Там явно кто-то был. И по-прежнему никакого ответа. Дверь внизу лестницы была приоткрыта, и мне ничего не оставалось, кроме как толкнуть её и войти.
Тут же воцарилась мёртвая тишина, и я почувствовала, как на меня воззрился десяток пар глаз. Большинство из них были широко распахнутыми невинными глазами детей, однако среди них оказались и угольно-чёрные очи красивой женщины с чёрными волосами, ниспадавшими ей на плечи тяжёлыми волнами. Она обладала прекрасной кожей – бледной, но слегка смугловатой. Точёные руки были влажными после стирального корыта, к пальцам прилипло мыло. Хотя она, очевидно, бесконечно занималась стиркой, женщина не выглядела неопрятной. Она была крупной, но не слишком. Грудь казалась упругой, бёдра – широкими, но не дряблыми. Цветастый фартук прикрывал простое платье, алая лента, стягивающая тёмные волосы, подчёркивала изысканный контраст между ними и кожей. Она была высокой, и наклон изящной головы на тонкой шее красноречиво говорил о гордой красоте испанской графини с поколениями аристократии за спиной.
Она не проронила ни слова. Дети тоже. Почувствовав себя неловко, я принялась лепетать, что я окружная акушерка, что стучала, но не получила ответа, и что хотела бы посмотреть комнаты на предмет пригодности для домашних родов. Она не ответила. Я повторила свою маленькую речь. По-прежнему молчание. Она просто смотрела на меня со спокойной сдержанностью. «Не глухая ли?» – задумалась я.

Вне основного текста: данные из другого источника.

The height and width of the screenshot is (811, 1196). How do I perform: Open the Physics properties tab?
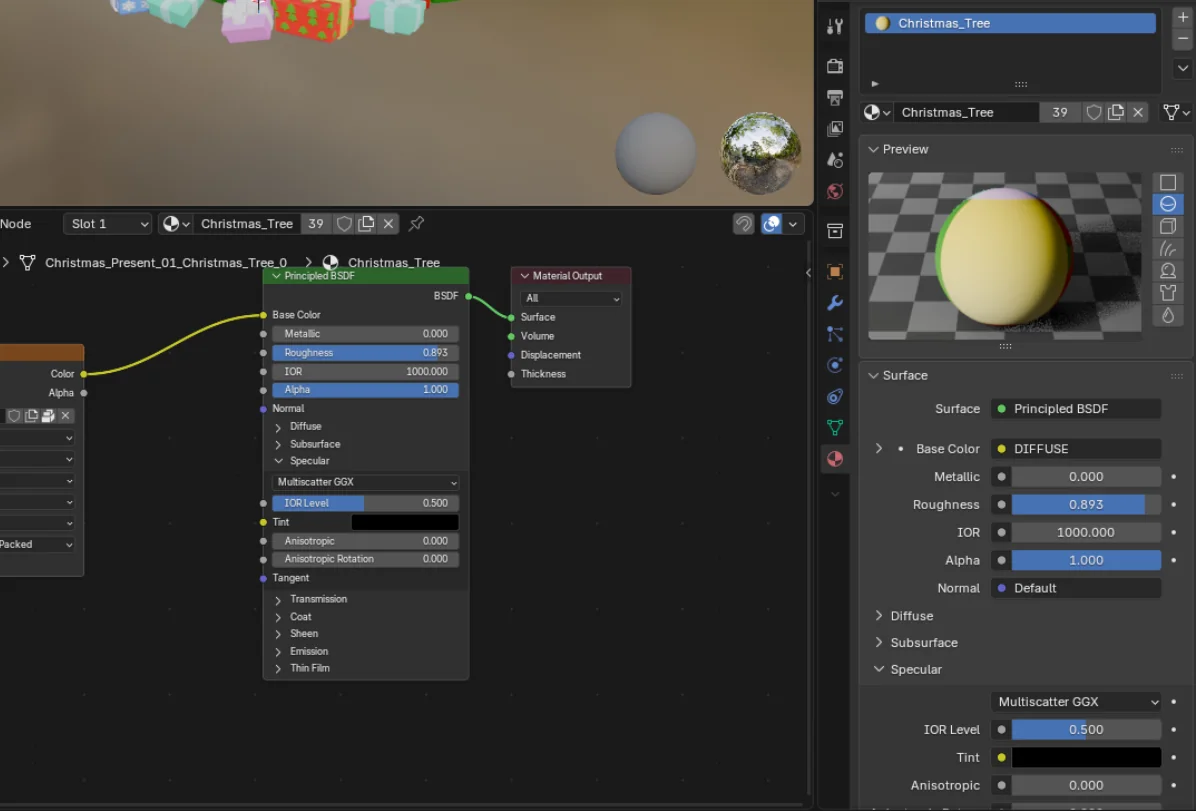coord(835,365)
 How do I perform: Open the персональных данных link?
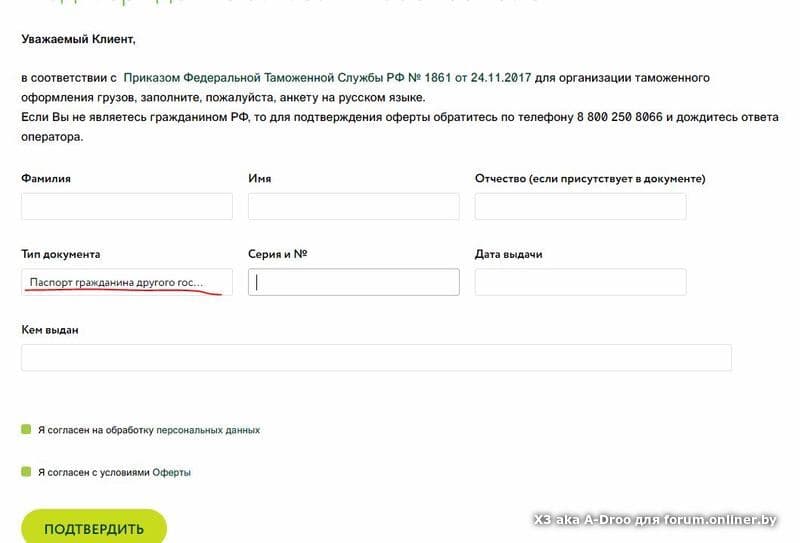208,430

Тут двое или трое детей начали что-то говорить ей на беглом испанском. Прелестная улыбка расцвела на её губах. Шагнув ко мне, она проговорила:
– Si. Beb[18].
Я спросила, можно ли мне увидеть спальню. Никакого ответа. Я посмотрела в сторону ребёнка, который говорил с ней, девочки лет пятнадцати. Она объяснила матери по-испански, и та ответила с любезной учтивостью, слегка наклонив изящную голову:
– Si.
Стало ясно, что миссис Кончита Уоррен не говорит по-английски. За всё время, что я её знала, единственные слова, которые я от неё слышала, не считая диалогов с детьми, были si и beb.
Эта женщина произвела на меня неизгладимое впечатление. Даже в 1950-х этот полуподвал считался бы убогим. Его беспорядочно заполняли каменная раковина, корыто, кипящий бойлер, каток для белья, висящие повсюду одежда и пелёнки, большой стол, заставленный кружками и тарелками с остатками еды, газовая плита с грязными кастрюлями и сковородками и смесь неприятных запахов. И тем не менее эта гордая красивая женщина держала всё под контролем и внушала уважение.
Мать поговорила с девочкой, и та провела меня наверх, на второй этаж. Передняя спальня оказалась вполне приличной, с просторной двуспальной кроватью. Я проверила её – не более провисающая, чем любая другая. Подойдёт. В комнате располагались три детских кроватки, две деревянных кровати с откидными бортиками, одна люлька, два очень больших комода и маленький шкаф. Освещение было электрическим. Пол – покрыт линолеумом.
Девочка сказала:
– Мама уже всё подготовила, – и открыла ящик, полный белоснежных одёжек для младенца.
Дальше – больше. Я попросила показать уборную. Там оказалась ванная – превосходно! Всё, что я хотела увидеть.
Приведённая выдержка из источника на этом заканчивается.